Le Seigneur tout-puissant aurait pu, très chers frères rendre tous les hommes également riches, de façon qu’aucun d’eux n’eût besoin d’un autre ; mais par un dessein de sa bonté infinie, le Seigneur miséricordieux et plein de pitié a ordonné les choses comme il l’a fait, afin d’éprouver vos dispositions. Il a fait le malheureux afin de pouvoir reconnaître celui qui est miséricordieux ; il a fait le pauvre afin de donner à l’homme opulent l’occasion d’agir. Le but des richesses, c’est, pour vous, la pauvreté de votre frère, « si vous avez l’intelligence de l’indigent et du pauvre », si vous ne possédez pas seulement pour vous ce que vous avez reçu ; et cela, parce que Dieu vous a remis en ce siècle la part de votre frère aussi, Dieu voulant vous devoir ce que vous aurez offert spontanément au moyen de ses dons aux indigents, et désirant vous enrichir en retour au jour éternel de la part qu’aura votre frère. C’est par les mains des pauvres, en effet, que le Christ reçoit maintenant, et alors, au jour éternel, il rendra pour eux en son nom.
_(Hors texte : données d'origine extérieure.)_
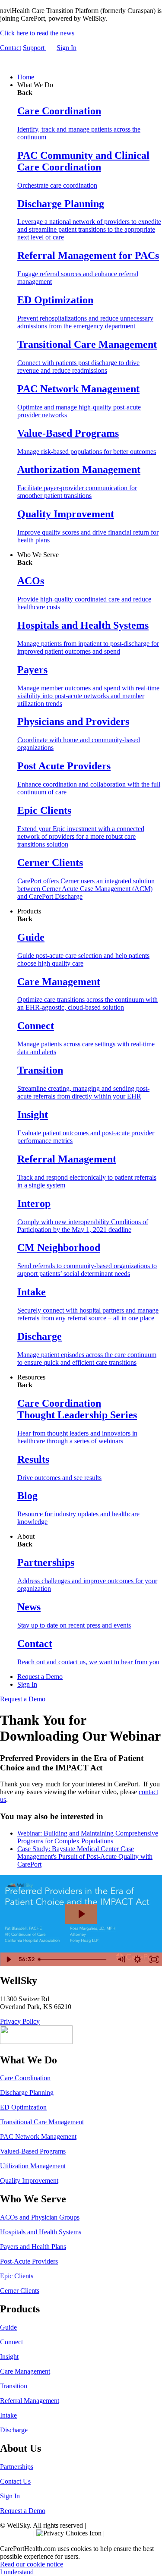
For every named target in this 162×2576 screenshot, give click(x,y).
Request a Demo (40, 1676)
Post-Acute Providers (29, 2261)
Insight (9, 2356)
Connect (11, 2342)
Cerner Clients (19, 2290)
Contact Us (15, 2481)
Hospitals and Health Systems (40, 2232)
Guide (8, 2327)
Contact (10, 47)
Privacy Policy (20, 2021)
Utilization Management (33, 2166)
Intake (8, 2415)
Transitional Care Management (42, 2122)
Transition (13, 2386)
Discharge (14, 2430)
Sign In (66, 47)
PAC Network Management (38, 2136)
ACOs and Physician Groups (39, 2217)
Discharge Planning (27, 2092)
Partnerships (16, 2466)
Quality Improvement (29, 2180)
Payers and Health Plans (33, 2246)
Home (25, 77)
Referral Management (29, 2400)
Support (34, 47)
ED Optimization (23, 2107)
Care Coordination (25, 2078)
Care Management (25, 2371)
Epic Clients (16, 2276)
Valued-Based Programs (33, 2151)
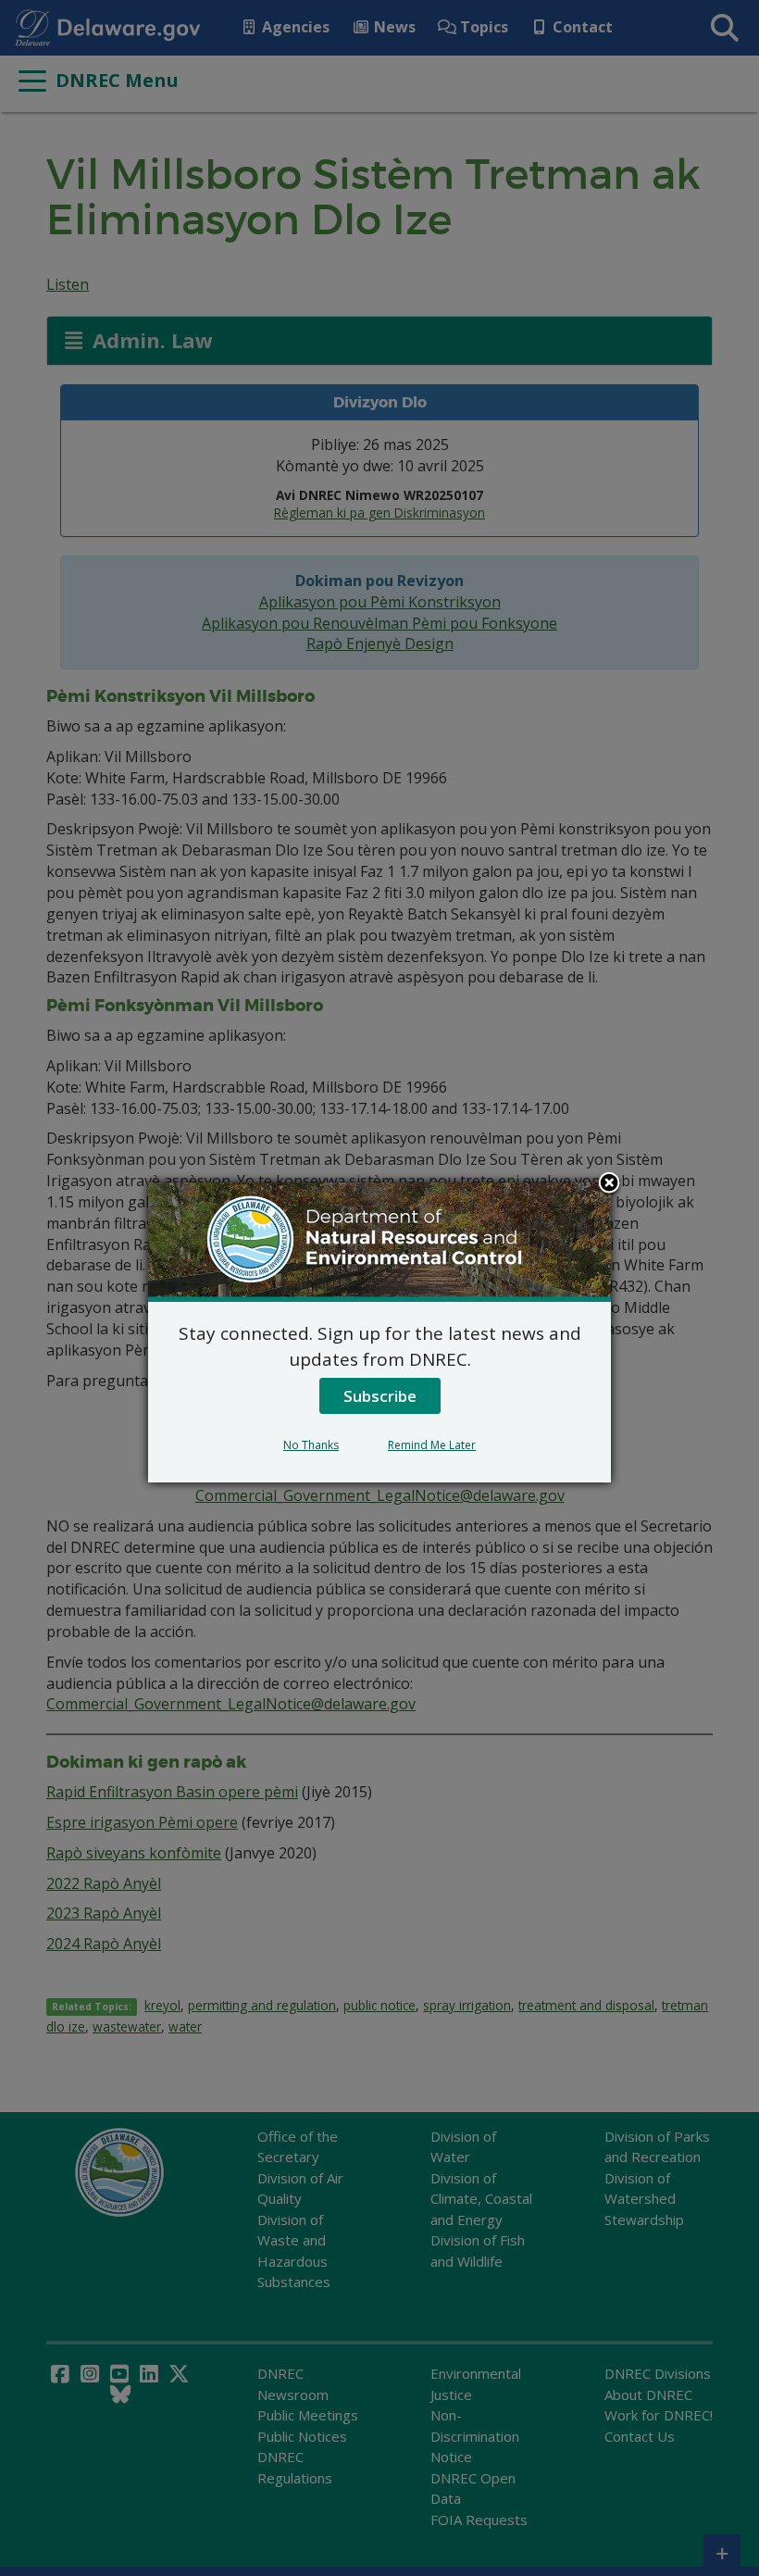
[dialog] (379, 1332)
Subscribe (380, 1396)
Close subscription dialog (609, 1184)
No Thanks (311, 1445)
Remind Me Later (432, 1445)
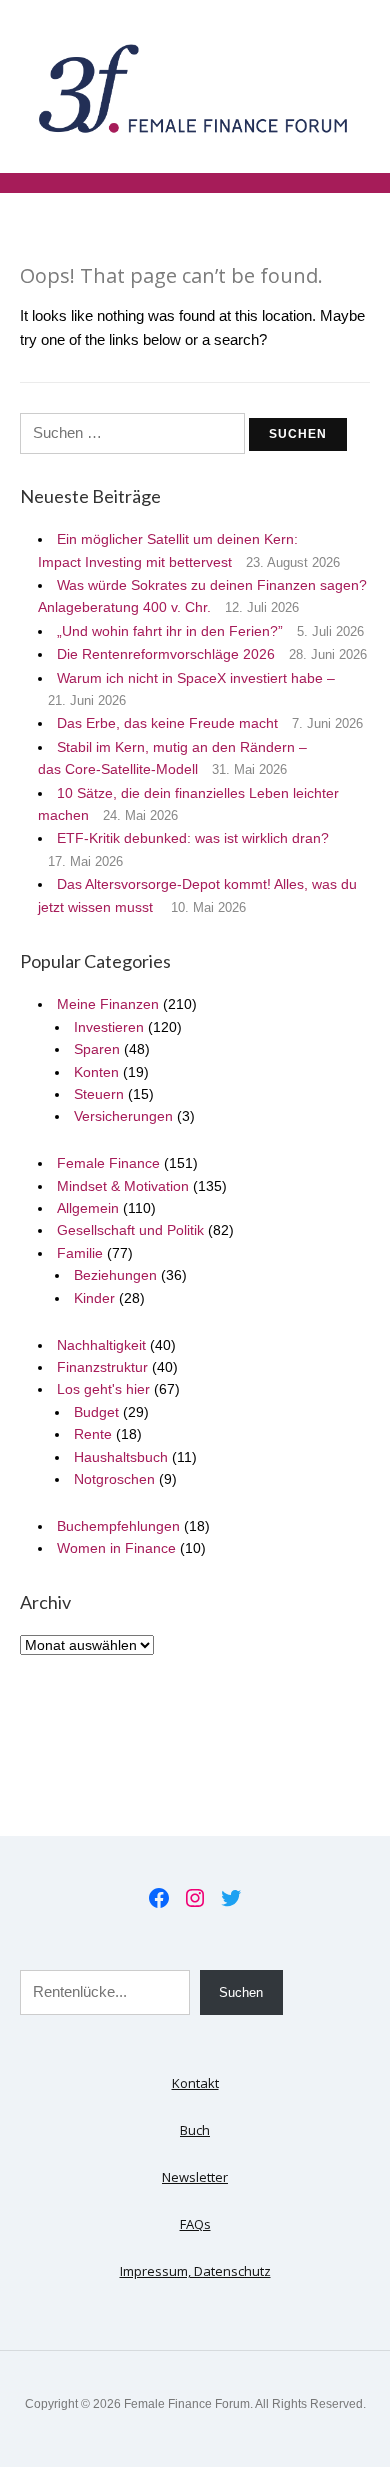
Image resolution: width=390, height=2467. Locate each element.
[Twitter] (231, 1898)
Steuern (99, 1094)
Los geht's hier (103, 1389)
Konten (96, 1072)
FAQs (195, 2224)
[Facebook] (159, 1898)
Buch (195, 2130)
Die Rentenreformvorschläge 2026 (166, 654)
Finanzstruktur (102, 1367)
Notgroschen (114, 1479)
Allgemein (88, 1208)
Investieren (109, 1027)
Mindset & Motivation (123, 1186)
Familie (80, 1253)
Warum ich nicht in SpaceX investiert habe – (196, 678)
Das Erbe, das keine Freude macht (167, 723)
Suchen (241, 1992)
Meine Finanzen (108, 1004)
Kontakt (195, 2083)
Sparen (97, 1049)
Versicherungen (123, 1116)
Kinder (94, 1298)
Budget (96, 1412)
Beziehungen (115, 1275)
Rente (93, 1434)
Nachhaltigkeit (101, 1345)
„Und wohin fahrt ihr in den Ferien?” (170, 631)
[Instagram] (195, 1898)
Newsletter (195, 2177)
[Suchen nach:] (134, 433)
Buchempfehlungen (118, 1526)
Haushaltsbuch (121, 1457)
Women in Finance (116, 1548)
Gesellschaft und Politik (130, 1230)
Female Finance (108, 1163)
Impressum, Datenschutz (195, 2271)
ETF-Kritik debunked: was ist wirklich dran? (193, 838)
Réconfortez celui qui a faim et vous n’aurez pas de crainte au jour mauvais de la colère qui doit venir. « Bienheureux, en effet, dit Dieu, celui qui a l’intelligence de l’indigent et du pauvre, au jour mauvais le Seigneur le délivrera. » Travaillez donc et cultivez avec soin cette partie de votre terre, mon frère, afin qu’elle fasse germer pour vous une moisson fertile, pleine de la graisse du froment, vous apportant, avec des intérêts élevés, le fruit au centuple de la semence qui se multiplie. Dans la recherche et la culture de cette possession et de ce travail, l’avarice est sainte et salutaire ; car une pareille avidité, qui mérite le royaume du ciel et soupire après le bien éternel, est la racine de tous les biens. Souhaitez donc ardemment de telles richesses et possédez un tel patrimoine que le créancier doit compenser en fruits centuplés, pour enrichir aussi vos héritiers avec vous des biens éternels. Car cette possession est vraiment grande et précieuse, qui ne charge pas son possesseur d’un fardeau temporel, mais l’enrichit d’un revenu éternel.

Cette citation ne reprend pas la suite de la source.